On 4/11/06, Steve Bennett stevage@gmail.com wrote:
I did not raise this issue to bash Americans. Nor would I have a complaint if a state in the US were disambig'ed with a terristory in Pakistan. But for a mere state in the US to be considered somehow "equal" in importance, interest, searchability as a *country* just seems wrong. I'm really having trouble putting into words exactly why I feel that way, so I'll leave it for a bit and come back to it.
From my point of view, it's not expressing that [[Georgia (U.S.
state)]] and [[Georgia (country)]] are equal. Rather, it's saying that neither SO OVERWHELMS THE OTHER that it deserves the primary topic.
The very fact that there is disagreement among sensible contributors says that neither page should be primary.
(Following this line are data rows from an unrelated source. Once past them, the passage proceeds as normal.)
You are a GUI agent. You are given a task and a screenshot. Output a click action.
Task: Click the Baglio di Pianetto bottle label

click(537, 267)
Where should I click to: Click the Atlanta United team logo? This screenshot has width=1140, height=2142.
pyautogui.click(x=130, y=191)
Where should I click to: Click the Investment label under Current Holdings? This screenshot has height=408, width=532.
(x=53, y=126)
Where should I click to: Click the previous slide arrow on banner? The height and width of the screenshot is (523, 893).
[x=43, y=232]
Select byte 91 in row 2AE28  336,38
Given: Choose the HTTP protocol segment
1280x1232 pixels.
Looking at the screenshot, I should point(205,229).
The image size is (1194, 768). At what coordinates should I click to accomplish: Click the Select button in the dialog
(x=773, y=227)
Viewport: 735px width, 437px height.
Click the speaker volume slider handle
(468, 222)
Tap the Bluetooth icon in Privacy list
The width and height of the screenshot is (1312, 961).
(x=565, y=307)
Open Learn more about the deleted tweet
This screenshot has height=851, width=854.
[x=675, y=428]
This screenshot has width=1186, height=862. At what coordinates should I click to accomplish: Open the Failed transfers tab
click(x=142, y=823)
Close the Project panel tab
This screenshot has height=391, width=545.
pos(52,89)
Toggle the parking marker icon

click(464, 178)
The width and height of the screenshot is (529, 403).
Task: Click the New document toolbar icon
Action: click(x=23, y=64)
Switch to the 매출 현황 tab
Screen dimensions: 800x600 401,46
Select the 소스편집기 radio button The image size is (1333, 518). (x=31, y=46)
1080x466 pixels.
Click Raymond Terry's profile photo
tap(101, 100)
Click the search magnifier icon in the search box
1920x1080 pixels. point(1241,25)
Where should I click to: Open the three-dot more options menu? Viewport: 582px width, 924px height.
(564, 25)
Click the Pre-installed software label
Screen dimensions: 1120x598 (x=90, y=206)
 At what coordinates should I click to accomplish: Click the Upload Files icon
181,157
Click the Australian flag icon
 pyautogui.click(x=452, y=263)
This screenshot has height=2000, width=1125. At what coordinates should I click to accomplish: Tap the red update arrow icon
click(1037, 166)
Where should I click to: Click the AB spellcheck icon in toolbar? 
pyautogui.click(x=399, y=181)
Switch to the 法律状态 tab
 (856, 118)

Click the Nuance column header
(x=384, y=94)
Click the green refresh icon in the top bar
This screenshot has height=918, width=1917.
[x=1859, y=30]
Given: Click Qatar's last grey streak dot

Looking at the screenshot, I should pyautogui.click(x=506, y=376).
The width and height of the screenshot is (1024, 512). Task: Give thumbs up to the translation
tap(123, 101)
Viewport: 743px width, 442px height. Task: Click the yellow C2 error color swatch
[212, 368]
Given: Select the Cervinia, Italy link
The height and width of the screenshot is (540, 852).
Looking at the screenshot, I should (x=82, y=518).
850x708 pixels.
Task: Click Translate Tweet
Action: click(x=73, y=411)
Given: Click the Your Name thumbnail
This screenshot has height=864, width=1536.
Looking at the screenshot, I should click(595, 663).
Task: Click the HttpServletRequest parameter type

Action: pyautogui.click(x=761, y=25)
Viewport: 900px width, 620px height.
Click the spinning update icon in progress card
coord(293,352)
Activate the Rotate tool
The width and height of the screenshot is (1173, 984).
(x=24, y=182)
One page should occupy the primary name only when there is broad consensus that it should.
I'm very glad, by the way, that the existance of the "City, State" convention among Americans means that we avoid many disambiguation battles over their names.
I agree that one should read [[Wikipedia:WikiProject Countering systemic bias]] and its subpages, and think about it. (BTW, don't you hate all those TLAs you have to look up?) However, I think in this case a disambiguation page is the correct thing to counter systemic bias; assuming what someone wants when they link or search to [[Georgia]] is a strong bias in itself, when both the state and the country are commonly referred to by different populations without qualifiers.